Hi Guys,
I'm running batch tool with the following configuration:
<?xml version="1.0"?>
<?xml-stylesheet type="text/xsl" href="configuration.xsl"?>
<configuration>
<property>
<value>cluster</value>
<comment>
Name of the source cluster. It can be an arbitrary string and is used in
logs, tags, etc.
</comment>
</property>
<property>
<name>airbnb.reair.clusters.src.metastore.url</name>
<value>thrift://host:9083</value>
<comment>Source metastore Thrift URL.</comment>
</property>
<property>
<name>airbnb.reair.clusters.src.hdfs.root</name>
<value>hdfs:///host:8020/</value>
<comment>Source cluster HDFS root. Note trailing slash.</comment>
</property>
<property>
<name>airbnb.reair.clusters.src.hdfs.tmp</name>
<value>hdfs:///tmp/replication</value>
<comment>
Directory for temporary files on the source cluster.
</comment>
</property>
<property>
<value>cluster</value>
<comment>
Name of the source cluster.
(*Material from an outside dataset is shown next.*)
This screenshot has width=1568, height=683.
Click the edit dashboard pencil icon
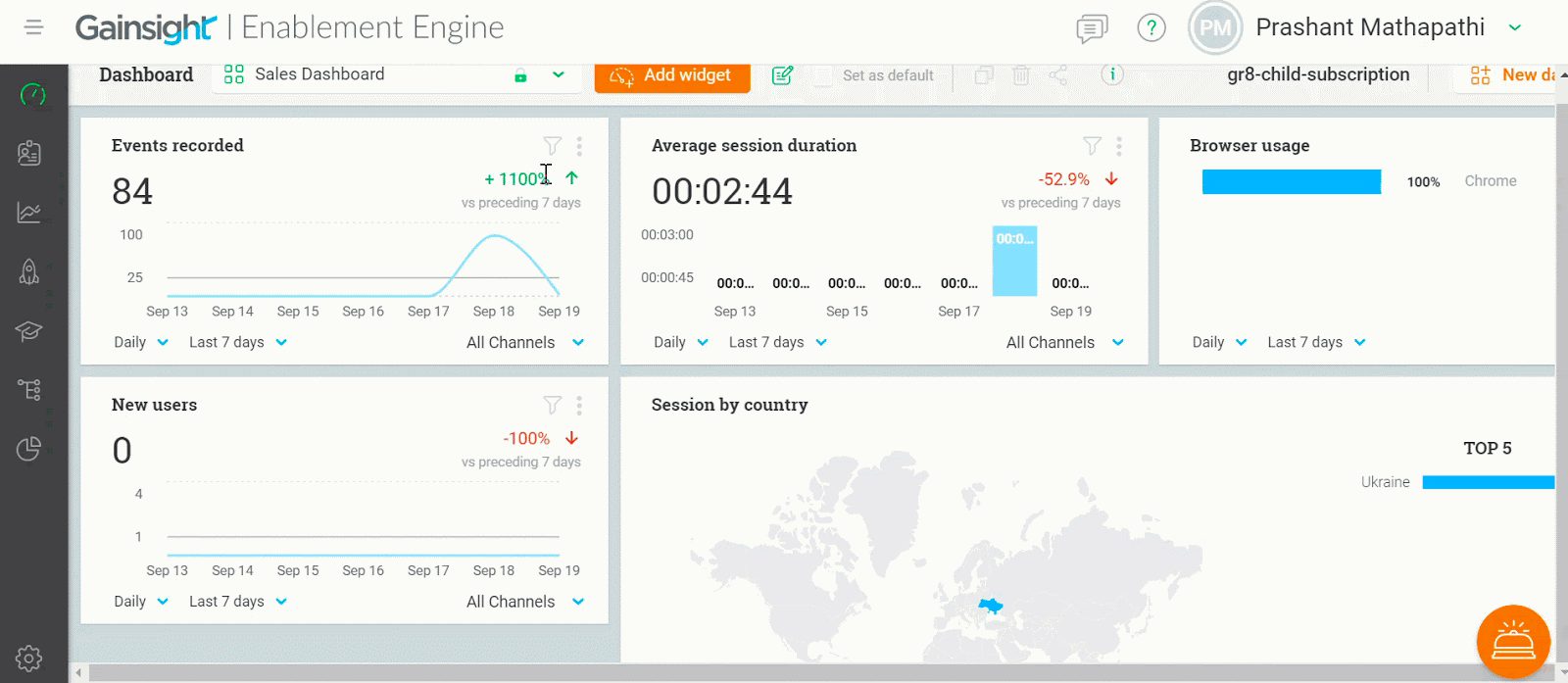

It can be an arbitrary string and is used in
logs, tags, etc.
</comment>
</property>
<property>
<name>airbnb.reair.clusters.dest.metastore.url</name>
<value>thrift://host:9083</value>
<comment>Destination metastore Thrift URL.</comment>
</property>
<property>
<name>airbnb.reair.clusters.dest.hdfs.root</name>
<value>hdfs:///host:8020/</value>
<comment>Destination cluster HDFS root. Note trailing slash.</comment>
</property>
<property>
<name>airbnb.reair.clusters.dest.hdfs.tmp</name>
<value>hdfs:///tmp/hive_replication</value>
<comment>
Directory for temporary files on the source cluster. Table / partition
data is copied to this location before it is moved to the final location,
so it should be on the same filesystem as the final location.
</comment>
</property>
<property>
<name>airbnb.reair.clusters.batch.output.dir</name>
<value>hdfs:///user/batchOutput/output1</value>
<comment>
This configuration must be provided. It gives location to store each stage
MR job output.
</comment>
</property>
<property>
<name>airbnb.reair.clusters.batch.metastore.blacklist</name>
<value>testdb:test.*,tmp_.*:.*</value>
<comment>
Comma separated regex blacklist. dbname_regex:tablename_regex,...
</comment>
</property>
<property>
<name>airbnb.reair.batch.metastore.parallelism</name>
<value>150</value>
<comment>
The parallelism to use for jobs requiring metastore calls. This translates to the number of
mappers or reducers in the relevant jobs.
</comment>
</property>
<property>
<name>airbnb.reair.batch.copy.parallelism</name>
<value>150</value>
<comment>
The parallelism to use for jobs that copy files. This translates to the number of reducers
in the relevant jobs.
</comment>
</property>
<property>
<name>airbnb.reair.batch.overwrite.newer</name>
<value>true</value>
<comment>
Whether the batch job will overwrite newer tables/partitions on the destination. Default is true.
</comment>
</property>
<property>
<name>mapreduce.map.speculative</name>
<value>false</value>
<comment>
Speculative execution is currently not supported for batch replication.
</comment>
</property>
<property>
<name>mapreduce.reduce.speculative</name>
<value>false</value>
<comment>
Speculative execution is currently not supported for batch replication.
</comment>
</property>
</configuration>
the tool finished successfully metadata created successfully, but I don't see the data in the destination cluster.
I'm running the job in the destination cluster as instructed in the docs
Any ideas what I'm missing here?
p.s.
don't know if it's related but , i'm using one oracle db for metastore.
Thanks,